SUPPLIED DATA:
↓↓↓
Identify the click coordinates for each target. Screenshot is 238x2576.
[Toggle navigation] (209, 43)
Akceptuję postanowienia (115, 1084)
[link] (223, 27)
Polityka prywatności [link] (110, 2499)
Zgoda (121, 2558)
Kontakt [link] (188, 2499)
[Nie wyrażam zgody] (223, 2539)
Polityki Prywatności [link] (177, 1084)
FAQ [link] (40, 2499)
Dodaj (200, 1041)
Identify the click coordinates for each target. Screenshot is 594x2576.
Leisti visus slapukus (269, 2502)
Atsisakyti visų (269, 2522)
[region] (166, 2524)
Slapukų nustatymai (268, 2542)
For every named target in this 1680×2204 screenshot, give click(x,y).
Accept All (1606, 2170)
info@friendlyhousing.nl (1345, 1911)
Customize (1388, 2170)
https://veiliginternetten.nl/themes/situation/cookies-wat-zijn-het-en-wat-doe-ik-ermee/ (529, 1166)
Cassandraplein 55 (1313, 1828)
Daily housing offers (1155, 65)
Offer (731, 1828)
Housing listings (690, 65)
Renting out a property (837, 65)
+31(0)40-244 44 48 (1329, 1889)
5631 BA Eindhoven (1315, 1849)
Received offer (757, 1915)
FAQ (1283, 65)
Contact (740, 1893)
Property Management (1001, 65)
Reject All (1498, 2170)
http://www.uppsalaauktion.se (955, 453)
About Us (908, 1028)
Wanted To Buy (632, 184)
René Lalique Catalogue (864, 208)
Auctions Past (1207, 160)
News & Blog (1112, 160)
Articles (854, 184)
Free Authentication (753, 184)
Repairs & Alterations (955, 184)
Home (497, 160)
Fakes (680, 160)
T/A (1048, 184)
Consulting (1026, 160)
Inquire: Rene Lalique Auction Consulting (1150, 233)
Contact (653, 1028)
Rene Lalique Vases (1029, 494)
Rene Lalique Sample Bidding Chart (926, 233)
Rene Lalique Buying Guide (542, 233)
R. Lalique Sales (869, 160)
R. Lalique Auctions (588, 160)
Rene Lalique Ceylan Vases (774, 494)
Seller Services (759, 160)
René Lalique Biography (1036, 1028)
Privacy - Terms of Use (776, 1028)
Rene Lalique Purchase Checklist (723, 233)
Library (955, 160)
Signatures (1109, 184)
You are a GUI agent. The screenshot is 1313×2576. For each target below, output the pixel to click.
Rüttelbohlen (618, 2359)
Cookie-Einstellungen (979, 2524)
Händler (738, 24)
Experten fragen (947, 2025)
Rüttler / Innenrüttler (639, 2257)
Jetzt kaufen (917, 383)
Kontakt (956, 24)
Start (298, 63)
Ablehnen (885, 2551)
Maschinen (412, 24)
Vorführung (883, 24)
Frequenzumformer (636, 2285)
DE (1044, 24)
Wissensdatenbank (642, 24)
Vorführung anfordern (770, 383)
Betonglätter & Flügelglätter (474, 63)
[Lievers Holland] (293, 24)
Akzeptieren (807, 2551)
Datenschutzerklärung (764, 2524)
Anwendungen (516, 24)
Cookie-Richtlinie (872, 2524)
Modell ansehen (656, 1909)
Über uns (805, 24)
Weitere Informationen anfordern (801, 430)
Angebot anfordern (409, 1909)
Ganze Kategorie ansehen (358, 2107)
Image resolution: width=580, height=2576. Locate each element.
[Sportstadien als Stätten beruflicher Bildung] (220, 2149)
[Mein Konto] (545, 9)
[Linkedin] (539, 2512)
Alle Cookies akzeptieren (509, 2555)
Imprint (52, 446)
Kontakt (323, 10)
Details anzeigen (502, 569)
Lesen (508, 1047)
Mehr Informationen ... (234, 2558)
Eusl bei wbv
↑↑↑
Nothing in the data may differ; print all of it exactly as written.

Identify the click coordinates for each target. Screenshot is 238x2576.
[Toggle navigation] (209, 43)
Akceptuję postanowienia (115, 1084)
[link] (223, 27)
Polityka prywatności [link] (110, 2499)
Zgoda (121, 2558)
Kontakt [link] (188, 2499)
[Nie wyrażam zgody] (223, 2539)
Polityki Prywatności [link] (177, 1084)
FAQ [link] (40, 2499)
Dodaj (200, 1041)
Identify the click coordinates for each target. Screenshot is 594x2576.
Leisti visus slapukus (269, 2502)
Atsisakyti visų (269, 2522)
[region] (166, 2524)
Slapukų nustatymai (268, 2542)
For every named target in this 1680×2204 screenshot, give click(x,y).
Accept All (1606, 2170)
info@friendlyhousing.nl (1345, 1911)
Customize (1388, 2170)
https://veiliginternetten.nl/themes/situation/cookies-wat-zijn-het-en-wat-doe-ik-ermee/ (529, 1166)
Cassandraplein 55 (1313, 1828)
Daily housing offers (1155, 65)
Offer (731, 1828)
Housing listings (690, 65)
Renting out a property (837, 65)
+31(0)40-244 44 48 (1329, 1889)
5631 BA Eindhoven (1315, 1849)
Received offer (757, 1915)
FAQ (1283, 65)
Contact (740, 1893)
Property Management (1001, 65)
Reject All (1498, 2170)
http://www.uppsalaauktion.se (955, 453)
About Us (908, 1028)
Wanted To Buy (632, 184)
René Lalique Catalogue (864, 208)
Auctions Past (1207, 160)
News & Blog (1112, 160)
Articles (854, 184)
Free Authentication (753, 184)
Repairs & Alterations (955, 184)
Home (497, 160)
Fakes (680, 160)
T/A (1048, 184)
Consulting (1026, 160)
Inquire: Rene Lalique Auction Consulting (1150, 233)
Contact (653, 1028)
Rene Lalique Vases (1029, 494)
Rene Lalique Sample Bidding Chart (926, 233)
Rene Lalique Buying Guide (542, 233)
R. Lalique Sales (869, 160)
R. Lalique Auctions (588, 160)
Rene Lalique Ceylan Vases (774, 494)
Seller Services (759, 160)
René Lalique Biography (1036, 1028)
Privacy - Terms of Use (776, 1028)
Rene Lalique Purchase Checklist (723, 233)
Library (955, 160)
Signatures (1109, 184)
You are a GUI agent. The screenshot is 1313×2576. For each target below, output the pixel to click.
Rüttelbohlen (618, 2359)
Cookie-Einstellungen (979, 2524)
Händler (738, 24)
Experten fragen (947, 2025)
Rüttler / Innenrüttler (639, 2257)
Jetzt kaufen (917, 383)
Kontakt (956, 24)
Start (298, 63)
Ablehnen (885, 2551)
Maschinen (412, 24)
Vorführung (883, 24)
Frequenzumformer (636, 2285)
DE (1044, 24)
Wissensdatenbank (642, 24)
Vorführung anfordern (770, 383)
Betonglätter & Flügelglätter (474, 63)
[Lievers Holland] (293, 24)
Akzeptieren (807, 2551)
Datenschutzerklärung (764, 2524)
Anwendungen (516, 24)
Cookie-Richtlinie (872, 2524)
Modell ansehen (656, 1909)
Über uns (805, 24)
Weitere Informationen anfordern (801, 430)
Angebot anfordern (409, 1909)
Ganze Kategorie ansehen (358, 2107)
Image resolution: width=580, height=2576. Locate each element.
[Sportstadien als Stätten beruflicher Bildung] (220, 2149)
[Mein Konto] (545, 9)
[Linkedin] (539, 2512)
Alle Cookies akzeptieren (509, 2555)
Imprint (52, 446)
Kontakt (323, 10)
Details anzeigen (502, 569)
Lesen (508, 1047)
Mehr Informationen ... (234, 2558)
Eusl bei wbv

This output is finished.